Here's an excerpt from Doug Wilson's blog, in which he reviews Hitchens' new book. I suspect that if you read this excerpt, you'll know just about everything you need to know about the book.
But the second response is to point out the logical problem with how Hitchens has arranged his thought experiment. Suppose his thesis was not that religion poisons everything, but rather that trousers poison everything. Since trousers are common enough, just like religion, it would not be much work at all for a person of Hitchens' abilities to assemble one horrendous story after another of one atrocity after another, and all committed by men in trousers. See, trousers poison everything.
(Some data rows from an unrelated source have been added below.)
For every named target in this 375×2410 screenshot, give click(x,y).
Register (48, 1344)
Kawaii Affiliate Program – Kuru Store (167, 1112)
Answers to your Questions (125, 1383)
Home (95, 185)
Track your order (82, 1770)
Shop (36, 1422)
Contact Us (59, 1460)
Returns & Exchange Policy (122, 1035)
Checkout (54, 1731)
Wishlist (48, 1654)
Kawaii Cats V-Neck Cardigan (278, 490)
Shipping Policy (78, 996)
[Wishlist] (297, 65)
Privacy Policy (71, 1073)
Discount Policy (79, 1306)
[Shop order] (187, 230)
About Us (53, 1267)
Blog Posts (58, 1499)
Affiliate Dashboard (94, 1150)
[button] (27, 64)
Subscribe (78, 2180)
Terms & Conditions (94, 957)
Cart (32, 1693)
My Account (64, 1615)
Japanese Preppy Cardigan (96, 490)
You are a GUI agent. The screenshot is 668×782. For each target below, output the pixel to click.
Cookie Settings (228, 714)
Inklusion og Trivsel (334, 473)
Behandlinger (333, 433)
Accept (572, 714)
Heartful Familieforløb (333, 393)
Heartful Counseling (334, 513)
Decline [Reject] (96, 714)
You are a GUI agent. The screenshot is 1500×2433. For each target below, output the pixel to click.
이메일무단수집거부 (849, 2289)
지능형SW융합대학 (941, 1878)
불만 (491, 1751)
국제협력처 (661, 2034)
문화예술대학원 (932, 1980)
The problem here is immediatley seen in the availability of counterexamples. We betake ourselves to look at this society, and then that one, and all the men in those societies wear togas. And, sure enough, we find that all the same atrocities are being committed in these differently-appareled cultures. Maybe trousers don't poison everything. Maybe men are a disgrace to trousers. For if trousers poisoned verything, one would think (naturally enough) that to get into a trouser-free zone would pretty much take care of the problem. But toga-men do all the same awful stuff. And then, so do loin-cloth men. Maybe togas don't poison everything either. Maybe men are a disgrace to togas.
The subtitle of this book is "How Religion Poisons Everything." And in this chapter, "Religion Kills," Hitchens points to example after example of religious people behaving badly. And I, for one, don't think he is making this stuff up. But for someone who bases an awful lot on reason, I think he needs to pay closer attention to what he is doing in the name thereof. His conclusion does not follow from the evidence being presented, not unless wet streets cause rain.
Perhaps Hitchens should take a step farther back and argue a much more plausible point, which is that "People Poison Everything." Go back to our trouser example. If trousers were the problem, then getting rid of them should get rid of the basic problem (making all due allowance for societal inertia). In the same way, if religion is the toxic waste in the system, then purging it should deal with the problem. So, then, what did almost a century of religion-free societies (Soviet Union, Red China, and so on) teach us about all this? We had quite a few trips around the sun enjoying life to its fullest, now that religion (that which poisons everything) was banished and gone. But son of a gun, the atrocities sort of picked up speed. The "poison" was purged from the system but the patient was still flat on his back on the hospital bed with his tongue hanging out.
When you look at abominable theistic societies and abominable atheistic societies, the variables are probably not the thing you want to appeal to in order to account for the constant, horrific result. We need to look for the constant. What might that be? People. People poison everything.